After incubation, plasma is separated via centrifugation to remove cellular debris, ensuring a clear sample for analysis. The plasma is then tested using enzyme-linked immunosorbent assay (ELISA) to quantify IFN-γ levels. ELISA plates are pre-coated with monoclonal antibodies specific to IFN-γ, ensuring precise detection. Sensitivity is influenced by reagent stability, incubation time, and optical density readings. Multi-point calibration curves using IFN-γ standards help maintain accuracy.

Interpreting The Response

QFT-GIT results are classified as positive, negative, or indeterminate based on measured IFN-γ levels. According to the Centers for Disease Control and Prevention (CDC), a positive result indicates IFN-γ production above the assay’s cutoff, suggesting prior Mycobacterium tuberculosis exposure. A negative result signifies an absence of significant IFN-γ release, implying no detectable infection. Indeterminate results occur when the nil control is excessively high, indicating nonspecific immune activation, or when the mitogen control fails to elicit a response, suggesting immunosuppression or technical issues.

Clinical context is crucial in interpreting results, as false positives and negatives can occur. Individuals with recent exposure or immunosuppressive conditions may produce borderline IFN-γ levels. Studies in The Lancet Infectious Diseases highlight test variability among immunocompromised patients, such as those undergoing chemotherapy or receiving tumor necrosis factor (TNF) inhibitors, where IFN-γ responses may be diminished. In such cases, repeat testing or supplementary diagnostic methods, such as chest radiography or nucleic acid amplification tests (NAATs), may be needed for confirmation.

Current Scope In TB Screening

QFT-GIT has become a critical tool in TB screening, particularly in identifying asymptomatic carriers at risk of developing active disease. It is widely used in healthcare settings, occupational health programs, and public health initiatives in high-burden regions. The test has improved detection rates in high-risk populations compared to traditional skin tests, especially in areas where exposure to nontuberculous mycobacteria may confound tuberculin skin test results. A study in The International Journal of Tuberculosis and Lung Disease supports IGRA-based testing as more effective in such populations.

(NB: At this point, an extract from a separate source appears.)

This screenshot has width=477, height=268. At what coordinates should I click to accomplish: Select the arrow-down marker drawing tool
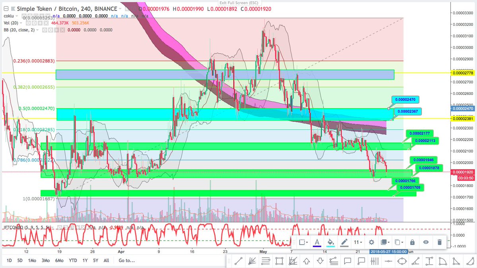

Ongoing advancements in TB diagnostics aim to refine IGRA applications. Research in Nature Medicine suggests integrating IGRA results with transcriptomic signatures may help identify individuals at higher risk of disease progression, improving targeted preventive therapy. Technological improvements are also streamlining test logistics, reducing processing time, and increasing stability for use in resource-limited settings. While QFT-GIT remains a cornerstone of TB screening, future developments seek to enhance its predictive capabilities, ensuring latent infections are identified and managed before progressing to active disease.